# start of PROVIDED TEXT

Frozen pipe advice given

WESTFIELD – A Sylvan Lane resident who inadvertently sparked a fire under his sink while attempting to thaw a frozen pipe might have avoided damage to his home if he had known about – and heeded – recent advice from Massachusetts Fire Marshal Stephen Coan.
City firefighters responded to a Sylvan Lane address Saturday after a resident reported that insulation had ignited while he was attempting to thaw pipes with a torch. Although the man extinguished the fire before firefighters arrived, smoke permeated the house and the kitchen suffered damage when firefighters opened up the floor and ceiling to ensure the fire had not spread.
Coan’s advice for dealing with frozen pipes is that a frozen pipe should be suspected if only a trickle comes from a faucet when it is opened and it is located in a place for pipes likely to freeze – such as pipes installed along exterior walls or where water service enters a residence through the foundation.
If a frozen pipe is found, the fire marshal’s advice is “do not use a blowtorch, kerosene or propane heater, charcoal stove or other open flame device” to thaw the pipe.
He points out that, in addition to fire hazards posed by an open flame, a torch can not only melt ice in a pipe but can also cause the melted ice to boil, creating an explosion danger in the pipe.

# end of PROVIDED TEXT
# start of DATA FOR THIS EXERCISE

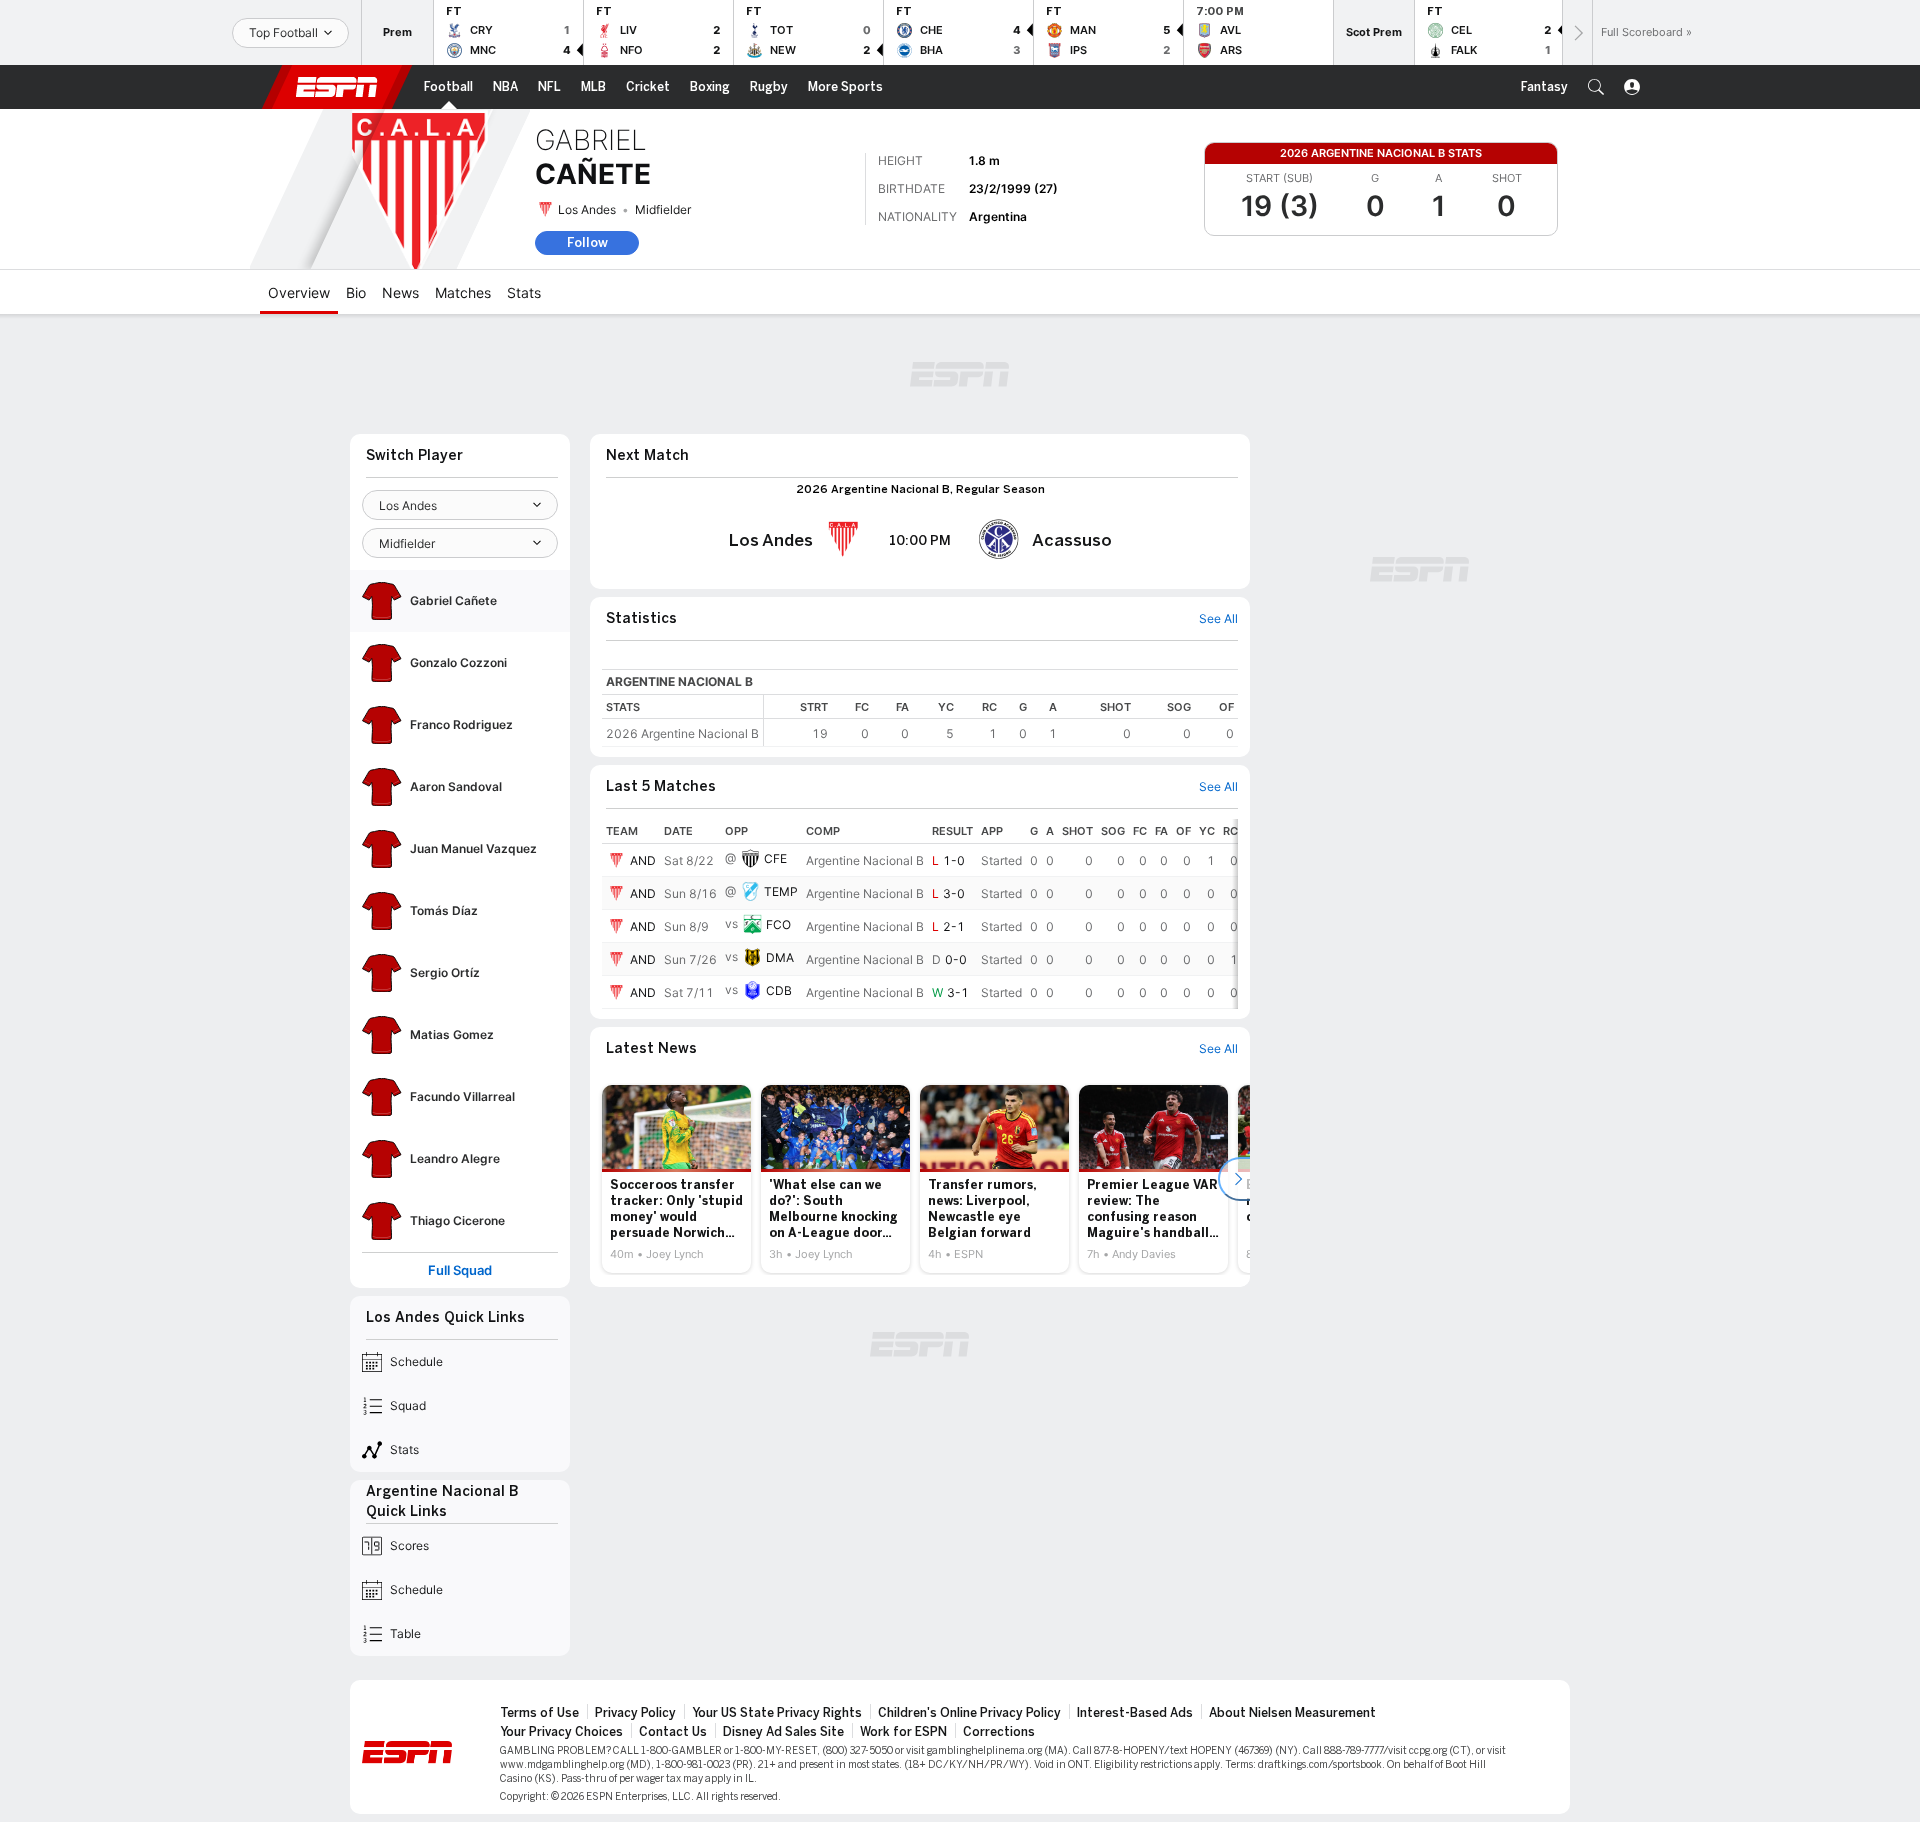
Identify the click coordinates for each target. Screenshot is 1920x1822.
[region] (1001, 720)
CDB (779, 990)
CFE (775, 858)
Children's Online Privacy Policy (969, 1713)
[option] (676, 1179)
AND (643, 860)
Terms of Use (539, 1713)
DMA (780, 957)
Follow (587, 242)
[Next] (1577, 32)
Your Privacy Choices (561, 1732)
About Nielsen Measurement (1292, 1713)
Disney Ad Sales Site (783, 1732)
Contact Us (673, 1732)
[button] (1596, 87)
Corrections (999, 1732)
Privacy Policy (635, 1713)
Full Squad (460, 1270)
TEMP (781, 891)
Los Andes (587, 209)
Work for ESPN (903, 1732)
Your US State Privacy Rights (777, 1713)
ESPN (337, 87)
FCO (778, 924)
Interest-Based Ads (1135, 1713)
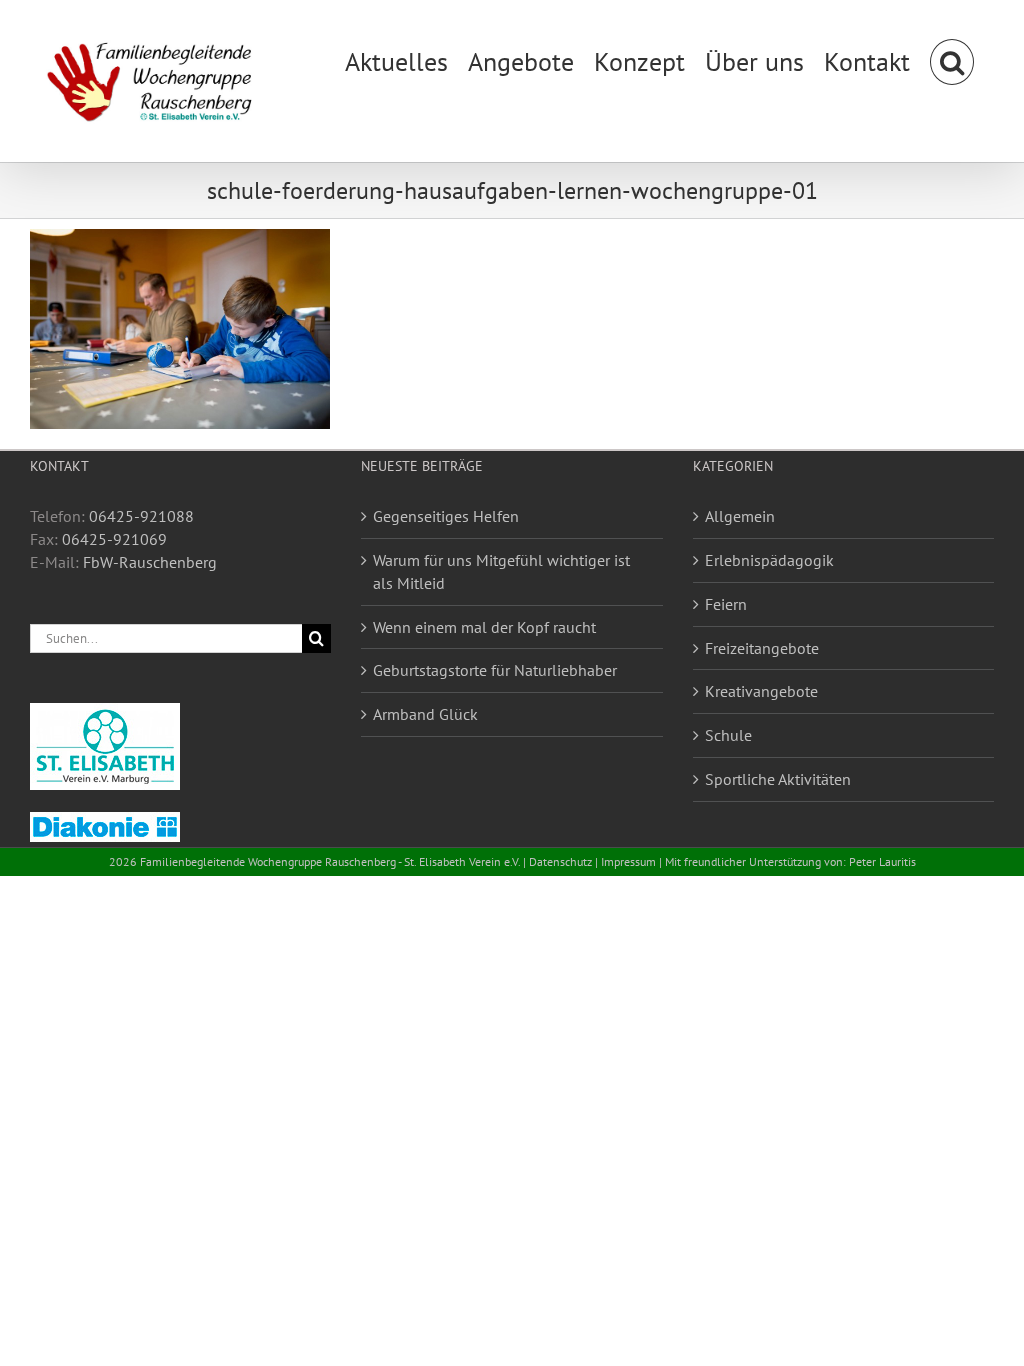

# end of DATA FOR THIS EXERCISE

GIVEN PROBLEM 1:
Put the entries from the line containing "Work for ESPN (903, 1732)" through the end of the entries, inclusive, into a Markdown table with the columns Row and Line, and skip blank lines. Leave out the pictures.
GIVEN PROBLEM 2:
Continue the article about frozen pipe advice from its last sentence.
The article above has no connection to the entries that come after it.

WRITTEN ANSWER 1:
| Row | Line |
|---|---|
| 1 | Work for ESPN (903, 1732) |
| 2 | Your US State Privacy Rights (777, 1713) |
| 3 | ESPN (337, 87) |
| 4 | FCO (778, 924) |
| 5 | Interest-Based Ads (1135, 1713) |

WRITTEN ANSWER 2:
An open flame can also risk generating carbon monoxide, a lethal gas, Coan reminds residents. He urges that carbon monoxide and smoke detectors be standard items in all homes in the Commonwealth.
Instead of using a torch, Coan suggests that heat to a frozen pipe may be applied by “using an electric heating pad wrapped around the pipe, an electric hair dryer, or (by) wrapping pipes with towels soaked in hot water.”
He said that faucets should be left open when efforts to thaw pipes are underway as, when a frozen area begins to melt, water which begins to flow through the frozen area will accelerate the melting of ice in the pipe.
Heat should continue to be applied, he advises, until full water pressure is recovered and all faucets should be checked to ensure that all frozen pipes are identified.
Caution should also be exercised, Coan urges, when using an electrical space heater to warm an area with frozen pipes, as electrical wires, especially those in extension cords, can be easily overloaded by heaters which typically draw much more power than lights or other appliances.
Coan offers tips to prevent pipes from freezing in the first place and suggests that faucets be allowed to drip when frozen pipes are a danger since flowing water, even water barely flowing, is much harder to freeze than water trapped in a pipe.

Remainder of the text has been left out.